ALERTA ; Rompimiento policia - ICE

Quienes Somos

JUNTOS is a 501(c)(3) non-profit organization comprised of Mexican and other Latino immigrants in Philadelphia. Our mission is to build power for justice in the city of Philadelphia and members’ home countries in order to create vibrant, organized, vocal, and healthy communities.

JUNTOS works with the community around issues of immigration, legal matters, family services, education, domestic violence, housing issues, access to public services, medical issues, interpreting/translation, promoting comprehensive immigration reform and general supportive services to the community.

JUNTOS es una organización de inmigrantes mexicanos y latinos, que tiene por finalidad organizar a la comunidad en demanda por sus derechos, con la intención de generar el poder que nos permita lograr condiciones de vida justa en esta realidad y en nuestros países de origen.

JUNTOS trabaja al lado de la comunidad en asuntos de inmigración, referencias legales, servicios familias, educación, la violencia domestica, asuntos de casas, acceso de servicios públicos, asuntos medicas, interpretación y traducción, promover la reforma migratoria comprensiva, y servicios generales que apoyan la comunidad.

sábado, 29 de mayo de 2010

JUNTOS AND New Sanctuary Movement

Late October, 2009: Fifteen members of Juntos, New Sanctuary Movement and the Philadelphia Storytelling Project, all grassroots community organizations, meet in a community center in South Philadelphia. Most of them or their family members have been arrested by Philadelphia police—almost always for minor offenses which have not resulted in convictions—and turned over to ICE ,where deportation proceedings were begun. Juntos has a list of at least forty-five immigrants who have been caught up in the this web and now face deportation. They are there to tell their stories and demand that the police stop collaborating with ICE. They decide to call themselves the Storytelling Group of South Philadelphia. In the spring of 2009, Philadelphia began participating in the ICE Secure Communities Program. Philadelphia also allows ICE log-in privileges to PARS, a database maintained by the Philadelphia police, which is a record of everyone with an arrest and/or criminal record within the city. In both cases ICE has easy real-time on-line access to any immigrant who has been arrested, even those who have not been convicted of a crime.

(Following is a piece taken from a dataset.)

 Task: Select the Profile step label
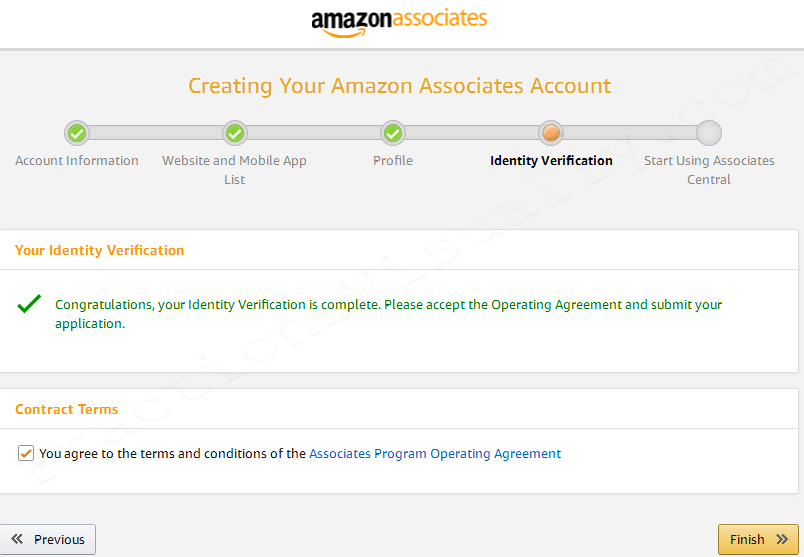(393, 161)
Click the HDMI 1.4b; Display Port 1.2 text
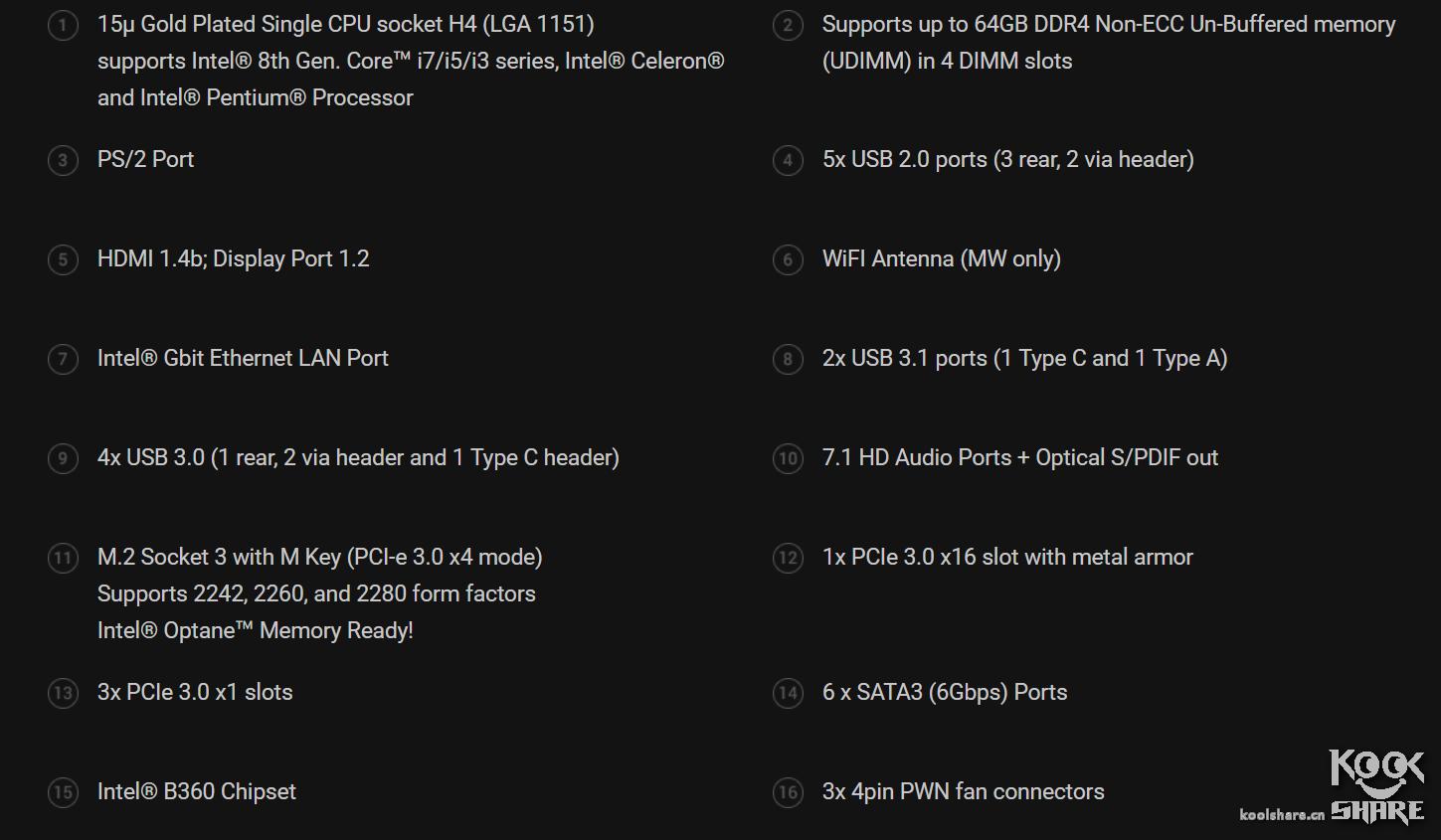This screenshot has height=840, width=1441. click(233, 258)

When ICE scans the database, they are looking for foreign-looking names and country of origin, and targeting those people to demand evidence of documents of legal residence. Many of the people turned over to ICE never have the opportunity to go to trial for the crime for which they were charged—they have no chance to exonerate themselves. In many cases when they do go to trail, they are found innocent. In either case, they all are now part of the ICE system and face deportation. The Storytelling Group talks about telling their stories, making them public, creating a collective voice that must be heard by officials who make decisions that destroy their families. They review the UN Universal Declaration of Human Rights and decide that their stories will be testimonies of abuses of their human rights: denial of due process, racial profiling and discrimination, arbitrary detention and imprisonment, lack of equal protection under the law, fear for their own safety. They discuss the risks of telling their stories, of going public, and decide to use pseudonyms to protect themselves and their families. They make a pact that they will each have complete control of their own story: how it will be used in the public debate, when, and where.